> Am 01.02.2024 um 22:34 schrieb Tamar Christina <tamar.christ...@arm.com>:
>
>
>>
>>>
>>> If the above is correct then I think I understand what you're saying and
>>> will update the patch and do some Checks.
>>
>> Yes, I think that's what I wanted to say.
>>
>
> As discussed:
>
> Bootstrapped Regtested on aarch64-none-linux-gnu and x86_64-pc-linux-gnu no
> issues.
> Also checked both with --enable-lto --with-build-config='bootstrap-O3
> bootstrap-lto' --enable-multilib
> and --enable-lto --with-build-config=bootstrap-O3
> --enable-checking=release,yes,rtl,extra;
> and checked the libcrypt testsuite as reported on PR113467.
>
> Ok for master?
Ok
Richard
> Thanks,
> Tamar
>
> gcc/ChangeLog:
>
> PR tree-optimization/113588
> PR tree-optimization/113467
> (vect_analyze_data_ref_dependence): Choose correct dest and fix checks.

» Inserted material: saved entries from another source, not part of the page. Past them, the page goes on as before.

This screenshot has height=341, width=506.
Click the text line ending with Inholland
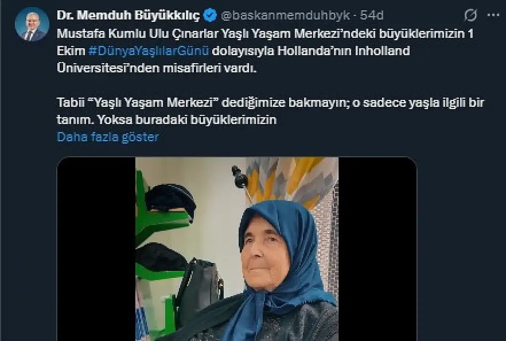click(233, 51)
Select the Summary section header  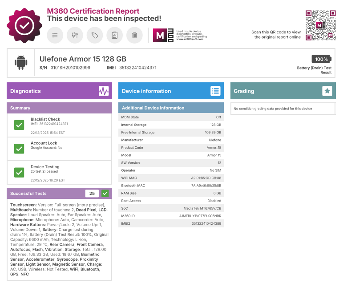coord(59,108)

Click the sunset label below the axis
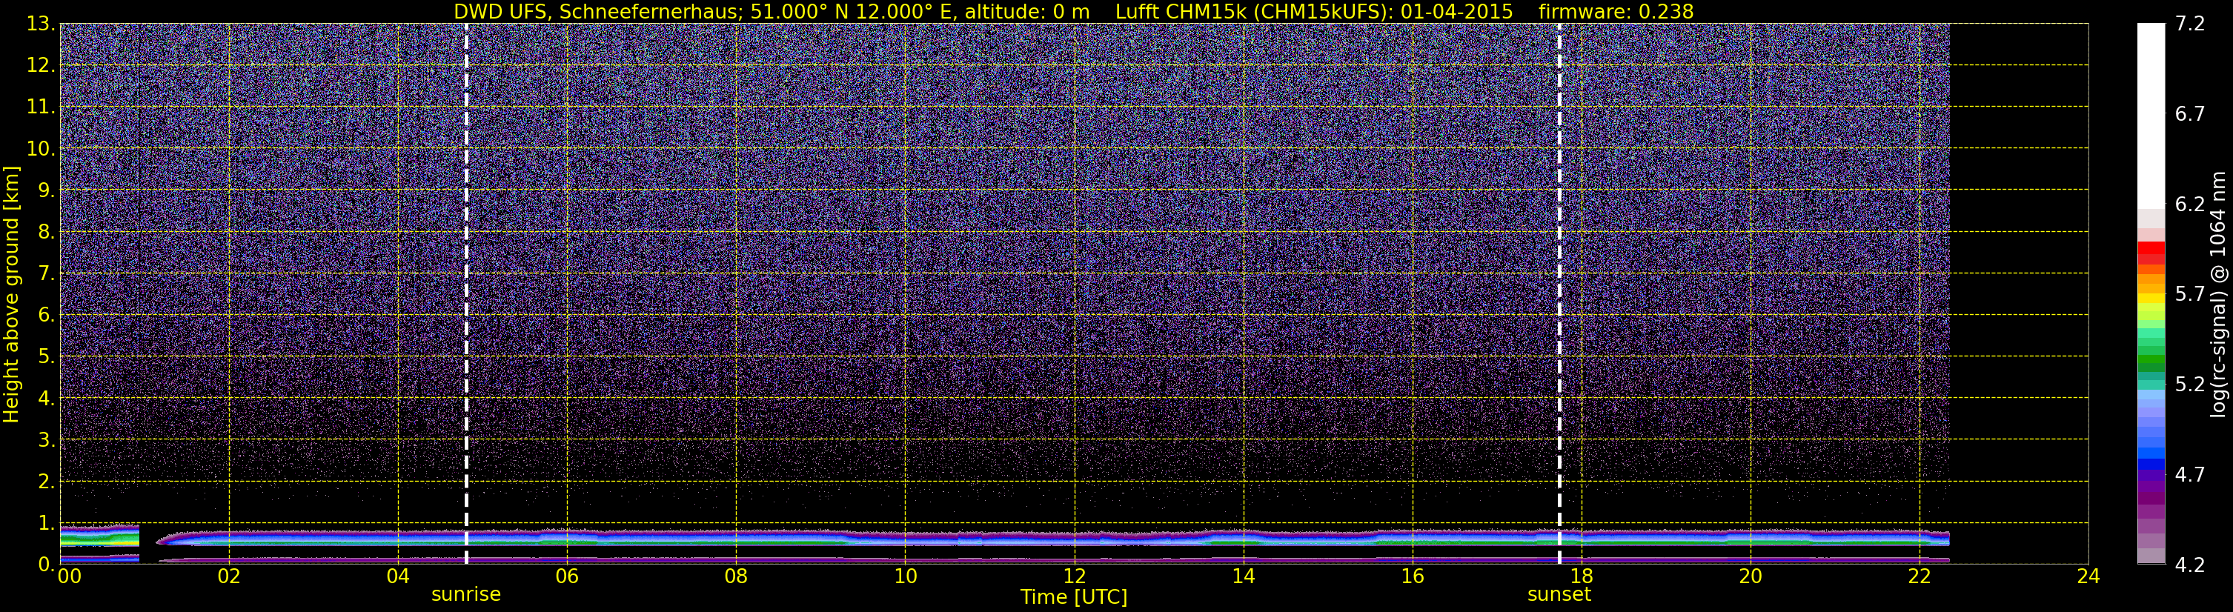pos(1559,595)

> (vect_analyze_early_break_dependences): Update comments.
>
> gcc/testsuite/ChangeLog:
>
> PR tree-optimization/113588
> PR tree-optimization/113467
> * gcc.dg/vect/vect-early-break_108-pr113588.c: New test.
> * gcc.dg/vect/vect-early-break_109-pr113588.c: New test.
>
> --- inline copy of patch ---
>
> diff --git a/gcc/testsuite/gcc.dg/vect/vect-early-break_108-pr113588.c
> b/gcc/testsuite/gcc.dg/vect/vect-early-break_108-pr113588.c
> new file mode 100644
> index
> 0000000000000000000000000000000000000000..e488619c9aac41fafbcf479818392a6bb7c6924f
> --- /dev/null
> +++ b/gcc/testsuite/gcc.dg/vect/vect-early-break_108-pr113588.c
> @@ -0,0 +1,15 @@
> +/* { dg-do compile } */
> +/* { dg-add-options vect_early_break } */
> +/* { dg-require-effective-target vect_early_break } */
> +/* { dg-require-effective-target vect_int } */
> +
> +/* { dg-final { scan-tree-dump-not "LOOP VECTORIZED" "vect" } } */
> +
> +int foo (const char *s, unsigned long n)
> +{
> + unsigned long len = 0;
> + while (*s++ && n--)
> + ++len;
> + return len;
> +}
> +
> diff --git a/gcc/testsuite/gcc.dg/vect/vect-early-break_109-pr113588.c
> b/gcc/testsuite/gcc.dg/vect/vect-early-break_109-pr113588.c
> new file mode 100644
> index
> 0000000000000000000000000000000000000000..488c19d3ede809631d1a7ede0e7f7bcdc7a1ae43
> --- /dev/null
> +++ b/gcc/testsuite/gcc.dg/vect/vect-early-break_109-pr113588.c
> @@ -0,0 +1,44 @@
> +/* { dg-add-options vect_early_break } */
> +/* { dg-require-effective-target vect_early_break } */
> +/* { dg-require-effective-target vect_int } */
> +/* { dg-require-effective-target mmap } */
> +
> +/* { dg-final { scan-tree-dump-not "LOOP VECTORIZED" "vect" } } */
> +
> +#include <sys/mman.h>
> +#include <unistd.h>
> +
> +#include "tree-vect.h"
> +
> +__attribute__((noipa))
> +int foo (const char *s, unsigned long n)
> +{
> + unsigned long len = 0;
> + while (*s++ && n--)
> + ++len;
> + return len;
> +}
> +
> +int main()
> +{
> +
> + check_vect ();
> +
> + long pgsz = sysconf (_SC_PAGESIZE);
> + void *p = mmap (NULL, pgsz * 3, PROT_READ|PROT_WRITE,
> + MAP_ANONYMOUS|MAP_PRIVATE, 0, 0);
> + if (p == MAP_FAILED)
> + return 0;
> + mprotect (p, pgsz, PROT_NONE);
> + mprotect (p+2*pgsz, pgsz, PROT_NONE);
> + char *p1 = p + pgsz;
> + p1[0] = 1;
> + p1[1] = 0;
> + foo (p1, 1000);
> + p1 = p + 2*pgsz - 2;
> + p1[0] = 1;
> + p1[1] = 0;
> + foo (p1, 1000);
> + return 0;
> +}
> +
> diff --git a/gcc/tree-vect-data-refs.cc b/gcc/tree-vect-data-refs.cc
> index
> f592aeb8028afd4fd70e2175104efab2a2c0d82e..53fdfc25d7dc2deb7788176252697d2e455555fc
> 100644
> --- a/gcc/tree-vect-data-refs.cc
> +++ b/gcc/tree-vect-data-refs.cc
> @@ -619,10 +619,10 @@ vect_analyze_data_ref_dependence (struct
> data_dependence_relation *ddr,
> return opt_result::success ();
> }
>
> -/* Funcion vect_analyze_early_break_dependences.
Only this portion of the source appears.